Mustafa Hakim Quinton Rapist

Mustafa Hakim Birmingham Sex OffenderMustafa Hakim Birmingham Sex Offender

A Quinton Rapist, Mustafa Hakim, who abducted a woman and sexually assaulted her in adjacent foliage, has been sentenced to life imprisonment after being deemed a ‘threat’ to society. Mustafa Hakim assaulted the victim on the Bourne Brook Walkway in Selly Oak shortly before 8:45 AM on July 28 of the previous year.

He covered the screaming woman’s mouth and subsequently choked her, threatening to murder her if she continued to make noise. Mustafa Hakim thereafter lifted the victim and transported her to a thicket, where he removed her trousers and assaulted her sexually.

After a trial earlier this year, the 30-year-old, Mustafa Hakim, from Rickyard Piece, Quinton, was convicted of kidnapping, rape, strangulation, assault by penetration, and theft. The case has been postponed for a mental evaluation; nonetheless, at Birmingham Crown Court today, he was sentenced to life imprisonment with a minimum of 13 years and four months in custody, except for the days spent on remand.

Mustafa Hakim inexplicably contended that it was ‘unjust’ that he had been condemned without his legal counsel, which he dismissed prior to his trial and chose to represent himself. He upheld his innocence and made unsettling remarks regarding the victim’s absence from the hearing. The court was informed that she has subsequently become a ‘recluse’ and relocated from Birmingham to the countryside.

Mustafa Hakim perpetrated the abhorrent assault one month following his release from incarceration for an affray and two days after being apprehended for peering over a cubicle in the women’s lavatory at Snow Hill train station. He had been traversing the Selly Oak vicinity on a bicycle before stealthily approaching the woman on the Bourne Brook Walkway and abducting her.

Judge Simon Drew KC stated, “It is evident that you had been seeking a victim for an extended period.” You selected a site devoid of CCTV surveillance. You ambushed her after lying in wait.

Mustafa Hakim seized the woman’s phone; nevertheless, she successfully contacted her boyfriend via her smartwatch, allowing him to overhear the incident. The victim successfully extricated themselves and fled to a nearby resident, who contacted the police.

Mustafa Hakim, who initially picked up a stick, fled the scene, changed his clothes and got on a bus to Acocks Green before being arrested. In a statement, the victim said she had been left ‘scared to be alone at any time, whether in the day or the night’, adding that Hakim had ‘completely taken away my independence’.

It took her weeks to tell her friends what had happened to her, and now she described herself as a ‘recluse’ who ‘doesn’t socialise at all’. She added, “What this man has done to me. I’m not the same person anymore. I’m not me.”

Mustafa Hakim has 23 convictions for 43 offences, including making threats with a knife, shoplifting and affray. Asked if he wanted to say anything, he replied: “My legal team ain’t turned up and that. I don’t think that’s fair.”

He then went on a rant about the victim, adding: “She knows she’s lying, you get me? If she was telling the truth and it meant that much to her, she would turn up every day. All I know is it wasn’t me, you get me?”

The trial heard that DNA taken from the victim was a ‘billion to one times more likely’ to have come from Mustafa Hakim than anyone else, while she had picked him out in an identification procedure. CCTV caught him loitering at the scene prior to the attack, and cell site analysis showed that he had the victim’s phone afterwards.

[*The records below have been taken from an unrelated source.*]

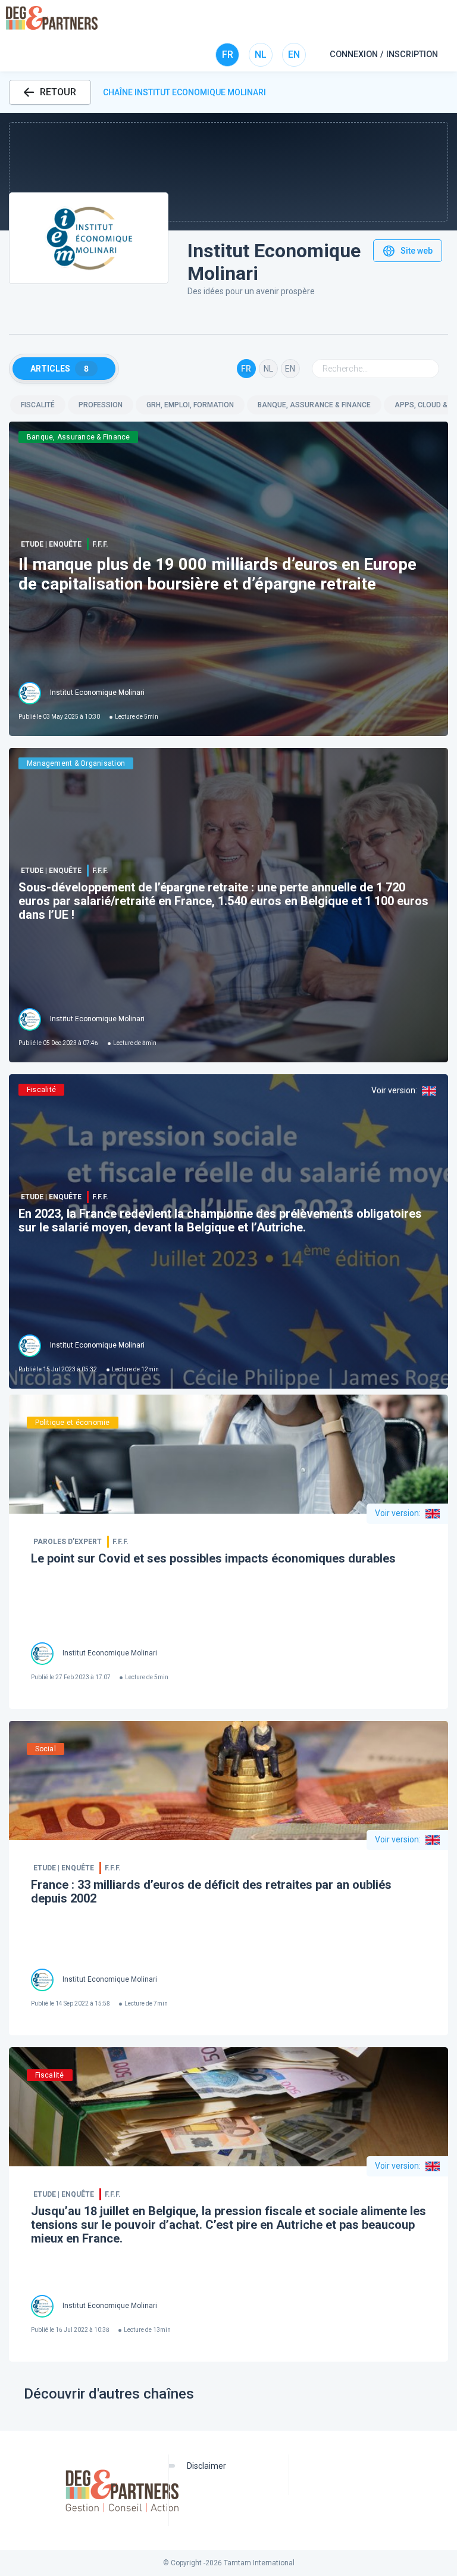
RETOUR (58, 92)
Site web (416, 250)
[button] (228, 172)
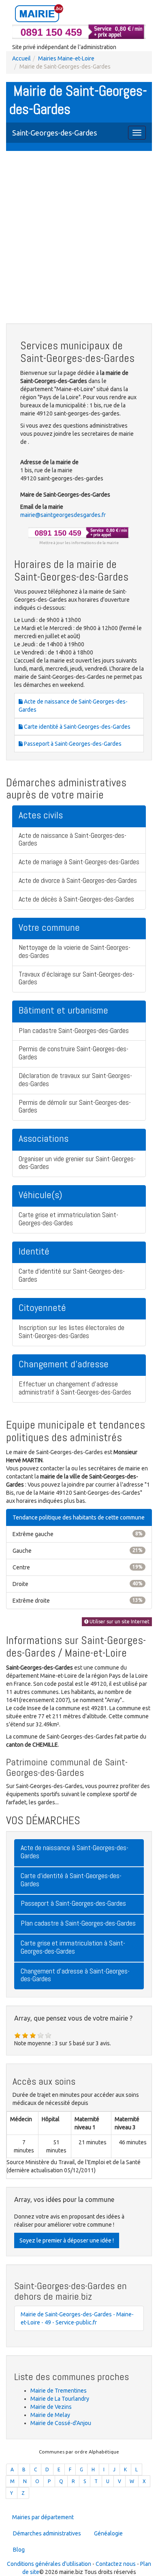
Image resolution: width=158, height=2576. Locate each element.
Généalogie (108, 2533)
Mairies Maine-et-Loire (66, 58)
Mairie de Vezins (51, 2407)
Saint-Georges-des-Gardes (54, 133)
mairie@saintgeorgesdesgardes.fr (63, 515)
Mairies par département (43, 2517)
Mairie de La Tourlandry (59, 2398)
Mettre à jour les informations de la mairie (79, 542)
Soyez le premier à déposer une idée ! (66, 2240)
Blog (19, 2549)
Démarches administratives (47, 2533)
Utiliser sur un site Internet (118, 1621)
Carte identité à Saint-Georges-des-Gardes (76, 726)
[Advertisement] (79, 238)
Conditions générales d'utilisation (49, 2564)
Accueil (21, 58)
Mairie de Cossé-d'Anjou (60, 2423)
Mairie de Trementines (58, 2390)
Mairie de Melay (50, 2415)
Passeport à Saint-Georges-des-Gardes (72, 743)
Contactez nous (116, 2564)
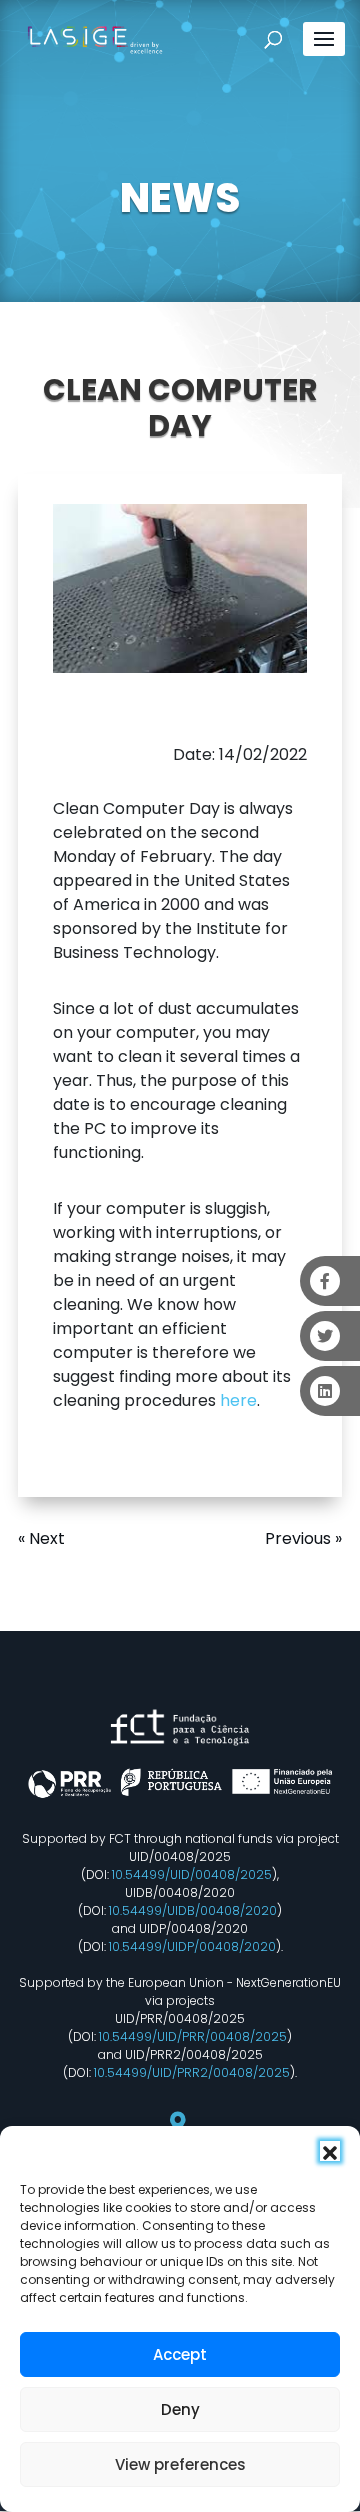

Judge Drew told him that he had ‘explained the risks’ of representing himself prior to trial and reminded the defendant ‘that’s what you chose to do’.

He acknowledged that Mustafa Hakim had been assessed as suffering from ‘delusional disorder’ and was likely ‘harbouring paranoid delusions’ at the time of the offence. Judge Drew concluded he was a ‘dangerous offender’ after taking into consideration the nature of the rape offence, the fact that he had still not taken responsibility, his behaviour in the train station cubicle two days prior, his criminal record and his mental health.

He said: “Going forward, I can see no obvious time in the future where you will not present a significant risk and substantial risk to members of the public.”

Mustafa Hakim began remonstrating again after the sentence was announced and asked to speak to his solicitors, to which Judge Drew replied: “You know you don’t have any.”

Mustafa Hakim will remain on the sex offender register for the rest of his life and in Britain.